Na sexta estava esperando minha família me pegar em frente ao serviço. Olhava o movimento, quando o menino apareceu. No lugar dos braços, dois cotos, sem mãos. As pernas eram finas, quase somente a pele sobre o osso. Ele usava um óculos grosso, típico de quem tem miopia. Um dos filhos da infame talidomida. E levava pendurado no pescoço o crachá de onde trabalhava. Sem mãos, quase sem braços, quase sem visão, com pernas que permitiam apenas um caminhar claudicante, ele trabalha e batalha por alguma coisa, algum sonho que tem.

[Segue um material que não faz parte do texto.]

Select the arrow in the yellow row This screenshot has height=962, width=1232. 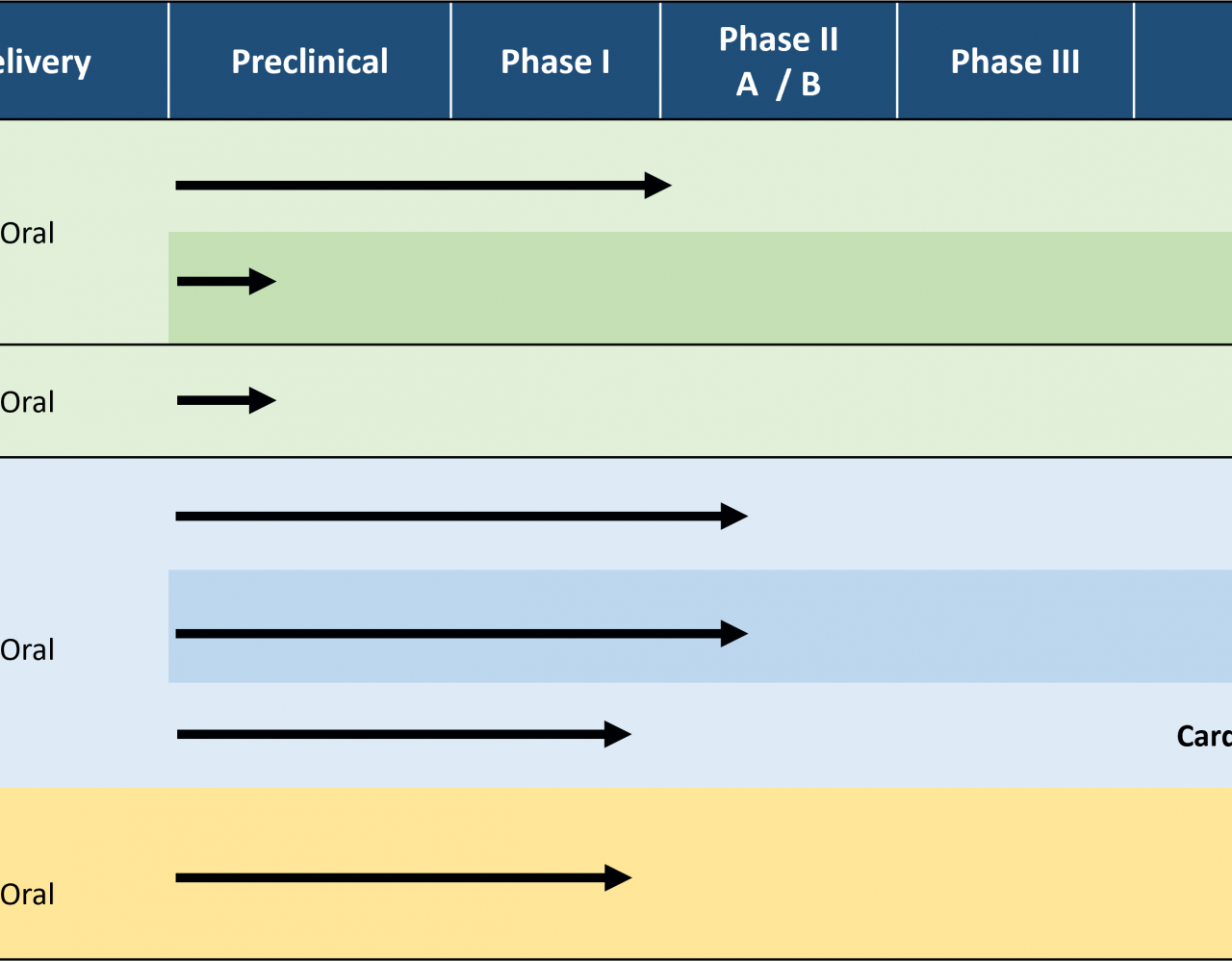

Hoje minha esposa me contou uma história. Ela estava no seu trabalho quando um senhor, que ela só havia visto uma vez por conta de um serviço que ele prestou a ela, chegou quase chorando ao seu escritório. O senhor vinha pedir ajuda. Seu filho, no dia anterior, havia morrido. O filho e sua namorada foram à praia e subiram em umas pedras para tirar umas fotos. Uma onda forte veio e jogou ambos ao mar. Nenhum dos dois sabia nadar, mas o moleque, de 19 anos, fez o que pode e conseguiu salvar a menina. Mas não conseguiu se salvar. O homem, desesperado e enraivecido - "não é justo um pai enterrar um filho, não é justo!" - e ao mesmo tempo suplicante, vinha pedir dinheiro para poder pagar a uma funerária transportar o corpo para ser enterrado na sua cidade. Ele não tinha mais a quem pedir dinheiro, já devia ter pedido a todos os conhecidos, mas ninguém tinha nada. Demos o dinheiro para ele, que saiu com sua dor.
Eu parei algumas vezes durante o dia para pensar na cega, no deficiente físico. Depois pensei no senhorzinho que perdeu seu filho. E fiquei com vergonha de mim mesmo de achar que tenho alguma dificuldade grande o suficiente que me emperre a vida.